The cameras on a stretch of Old Dalkeith Road have been undergoing tests since they were installed in May.

Police say the £113,000 system – which will see drivers having their speed tracked over a mile – will improve safety, reduce the number of collisions and encourage motorists to drive within the speed limit.

There were six collisions in three years on the 30mph stretch, including the death of Royal Infirmary nurse Jill Pirrie, 33, killed by a car during a police chase in May last year as she walked home from a shift at the hospital.
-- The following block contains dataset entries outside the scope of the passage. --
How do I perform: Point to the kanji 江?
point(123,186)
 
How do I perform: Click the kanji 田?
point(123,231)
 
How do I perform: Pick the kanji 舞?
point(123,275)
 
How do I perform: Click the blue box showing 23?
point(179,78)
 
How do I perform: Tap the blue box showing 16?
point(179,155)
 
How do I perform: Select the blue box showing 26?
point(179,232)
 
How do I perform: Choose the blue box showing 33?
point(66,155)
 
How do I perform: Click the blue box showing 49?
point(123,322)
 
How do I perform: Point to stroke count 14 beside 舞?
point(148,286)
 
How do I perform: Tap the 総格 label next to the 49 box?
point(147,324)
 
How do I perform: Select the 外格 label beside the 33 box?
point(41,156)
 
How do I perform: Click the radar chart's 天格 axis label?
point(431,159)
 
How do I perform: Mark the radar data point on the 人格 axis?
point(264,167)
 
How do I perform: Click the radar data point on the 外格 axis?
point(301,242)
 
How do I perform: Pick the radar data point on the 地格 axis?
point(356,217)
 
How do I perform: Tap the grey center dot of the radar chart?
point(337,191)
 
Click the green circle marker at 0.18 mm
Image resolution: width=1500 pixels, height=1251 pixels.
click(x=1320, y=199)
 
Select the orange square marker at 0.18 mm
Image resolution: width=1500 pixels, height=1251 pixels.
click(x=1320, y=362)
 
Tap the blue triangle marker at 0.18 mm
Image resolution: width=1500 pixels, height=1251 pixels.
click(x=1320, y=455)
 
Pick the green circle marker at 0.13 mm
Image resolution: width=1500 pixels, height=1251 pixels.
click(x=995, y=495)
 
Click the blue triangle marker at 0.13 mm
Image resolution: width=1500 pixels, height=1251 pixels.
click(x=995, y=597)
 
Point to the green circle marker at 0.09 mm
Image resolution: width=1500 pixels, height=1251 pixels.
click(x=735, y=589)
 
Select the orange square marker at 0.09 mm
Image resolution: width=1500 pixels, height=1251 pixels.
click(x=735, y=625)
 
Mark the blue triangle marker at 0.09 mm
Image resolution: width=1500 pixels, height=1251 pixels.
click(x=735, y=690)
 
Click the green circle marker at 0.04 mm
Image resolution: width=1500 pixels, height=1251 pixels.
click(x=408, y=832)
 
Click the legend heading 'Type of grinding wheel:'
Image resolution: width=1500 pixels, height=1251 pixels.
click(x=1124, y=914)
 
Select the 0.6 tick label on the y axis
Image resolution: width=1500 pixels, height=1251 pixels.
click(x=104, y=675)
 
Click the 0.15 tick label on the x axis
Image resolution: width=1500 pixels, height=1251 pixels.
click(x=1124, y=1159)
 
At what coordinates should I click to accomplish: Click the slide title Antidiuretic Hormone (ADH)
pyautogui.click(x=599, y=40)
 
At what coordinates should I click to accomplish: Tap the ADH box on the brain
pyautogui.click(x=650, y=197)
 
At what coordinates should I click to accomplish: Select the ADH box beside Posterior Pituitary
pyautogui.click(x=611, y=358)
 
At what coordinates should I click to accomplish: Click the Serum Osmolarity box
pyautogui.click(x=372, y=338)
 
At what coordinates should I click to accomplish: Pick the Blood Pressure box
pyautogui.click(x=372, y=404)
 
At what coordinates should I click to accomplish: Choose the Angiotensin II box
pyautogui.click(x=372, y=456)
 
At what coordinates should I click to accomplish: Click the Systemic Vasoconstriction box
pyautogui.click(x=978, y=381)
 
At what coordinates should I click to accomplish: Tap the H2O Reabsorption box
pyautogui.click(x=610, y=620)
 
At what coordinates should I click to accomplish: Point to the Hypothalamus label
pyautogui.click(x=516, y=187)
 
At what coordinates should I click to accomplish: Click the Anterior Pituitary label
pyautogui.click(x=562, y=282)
Two other accidents in the area resulted in serious injury.

READ MORE: Scotland’s first urban average speed camera set for Edinburgh

The cameras will operate in both directions, measuring speeds between the Western Toyota showroom, just south of the Cameron Toll roundabout, and a point between Walter Scott Avenue and Kingston Avenue.

Police said speed surveys in the area showed speed was a continuing concern with a high proportion of vehicles travelling above the speed limit.

They said experience with average speed cameras on the A77 and the A9 had demonstrated they delivered significant road safety improvements and they expected similar outcomes for the scheme on Old Dalkeith Road.

It is understood average speed cameras were chosen for Old Dalkeith Road because of the difficulty of safely siting fixed cameras on the route due to the narrow pavements, and a lack of suitable parking for mobile cameras vans.

Inspector Vinnie Fisher, the East safety camera unit manager, said: “Having identified a high casualty rate on Old Dalkeith Road and having ruled out other potential remedial measures, we considered all the tactical options available to combat the excessive speed on the road. Following analysis and discussions with colleagues in the city council and the Scottish Safety Camera Programme Office, it was agreed an average speed camera system would be the most effective intervention in making the road safer for everyone using the route.

READ MORE: A90 average speed cameras to track cars for 50 miles

“Following on from the installation and a period of testing, the system will go live on Monday and we are confident it will have a noticeable effect on driver behaviour and the speeds of vehicles on this stretch of road with a resultant reduction in casualties.”

City transport convener Councillor Lesley Macinnes said: “The council and our Streets Ahead partners are working towards Vision Zero, where everyone is safe from the risk of being killed or seriously injured on our roads.

“Speeding has been a major issue on this stretch of Old Dalkeith Road in particular, with several collisions and sadly one fatal crash.

“We fully support Safety Cameras Scotland’s decision to install safety cameras here. We would remind all road users to watch their speed at all times wherever they’re travelling, to keep themselves and others safe.”